On Tuesday the world celebrates International Women’s Day, marking the economic, social and political achievements of women and helping to raise awareness of issues that still face many women around the world.
Denmark has an exceptionally special relationship with International Women’s Day. It was in Copenhagen in 1910 that a German woman named Clara Zetkin first put forward the idea of having a day across the world that highlighted and protested social issues that plagued women.
The proposal was met with unanimous support by over 100 influential women from 17 different countries. The following year International Women’s Day was celebrated for the first time on March 19th, 1911 in Denmark, Austria, Germany and Switzerland, with over one million men and women campaigning for a woman’s right to work.
While Denmark may not recognise the day as an official holiday like in countries such as China, Russia, Vietnam and Bulgaria, the small Scandinavian country that was the birth place of the global celebration still boasts an impressive record when it comes to women’s rights.
So impressive in fact that Denmark was recently ranked as the number one country in world for women, according to U.S. News and World report released in January.
The report praised Denmark’s generous welfare state, free education and health care and its flexible parental leave policy.
“They may pay among the world’s highest taxes, endure long winters and watch the sunset before 4pm, but Danish women still remain the envy of many in the world,” the report stated.
So it may all be fantastic for Danish women, even with the harsh winters and high taxes, but is Denmark just as utopian for non-Danish women living here?
The Local had a talk with some international women living in Denmark and the people helping women come to Denmark to see if the small northern European country lives up to all of its international hype and praise.
American student Alysia Grapek came to Denmark from the US two years ago and has found her new home to be a much more progressive country when it comes to gender equality. She praised the way women's issues are an ingrained part of the state-funded health system.
“Gender equality is less of an issue here than in the US. There, I had to worry about the basic rights, like the right to screening for ovarian cancer if my income was low. In Denmark, it is made a right like any other medical service,” she said.
Grapek said that in the US she experienced workplace gender discrimination, a situation she hasn't faced in Denmark.
“I experienced inequality first hand at a job I had at high school in the US, where I was passed up for a promotion that went to my male colleague due to the fact I was a woman, and was told so straight up. I certainly haven't experienced that here,” she said.
Alysia Grapek said gender equality is a built-in part of life in Denmark. Photo: Submitted
Silvia Schena has been pursuing her Master’s degree at the University of Southern Denmark for one year now and has observed a striking difference in Denmark’s workplace gender balance at university, compared to her home country of Italy.
“Definitely Denmark is more progressive than Italy when it comes to gender equality. I think one obvious indicator is the number of women working in the university as professors and researchers,” Schena said.

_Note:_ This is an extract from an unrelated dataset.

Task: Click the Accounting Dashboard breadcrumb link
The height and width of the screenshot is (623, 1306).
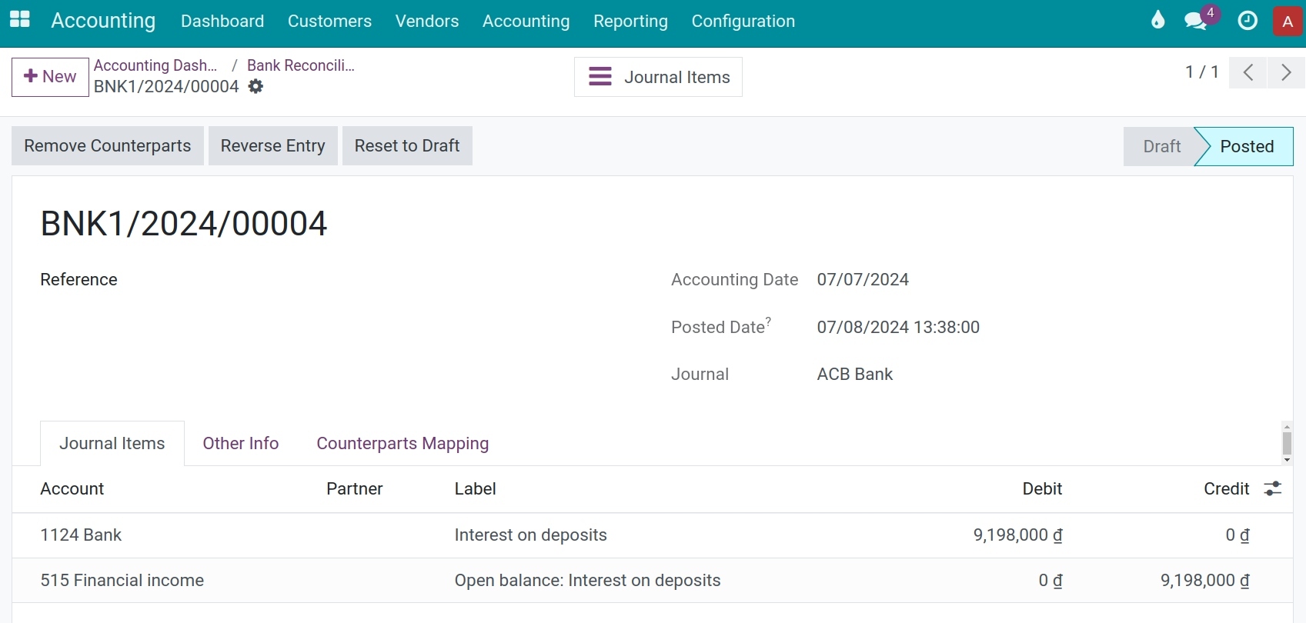Action: [x=155, y=65]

Denmark's welfare system may be confusing maze to navigate for many women coming from a plethora of different cultures, but there is a rich support network in order to help women find their feet here.
International Community Odense, on the island of Funen, is one such organisation at the forefront of providing families, expats and students coming to Denmark with support to help set up their new Danish lives.

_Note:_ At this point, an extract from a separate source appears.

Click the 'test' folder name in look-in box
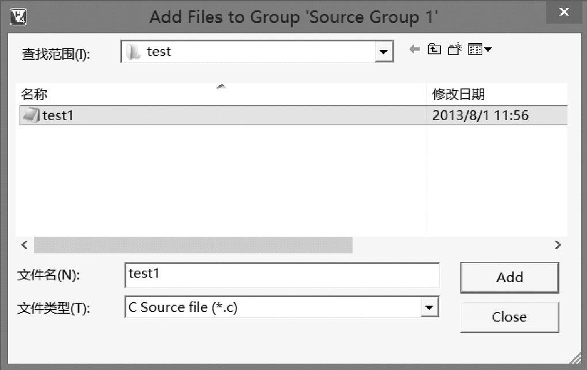This screenshot has width=587, height=370. 159,52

“We work quite a lot with international women in Denmark. Women coming to Denmark have a lot of questions about child care, day care facilities, as well as pregnancy and maternity leave,” International Community Odense’s student assistant Živile Petronyte told The Local.

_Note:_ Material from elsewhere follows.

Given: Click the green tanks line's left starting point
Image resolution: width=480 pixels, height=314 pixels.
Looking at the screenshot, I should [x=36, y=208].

Petronyte said that the parental leave provided by the Danish welfare system allows for women from different countries living in Denmark to still pursue their career aspirations, a situation that is not as common in her home country of Lithuania.
“It is very common in Denmark to see fathers with their young babies on their parental leave, looking after the children while the mothers are taking care of their careers. In Lithuania it is not so common yet, but hopefully it will be,” she said.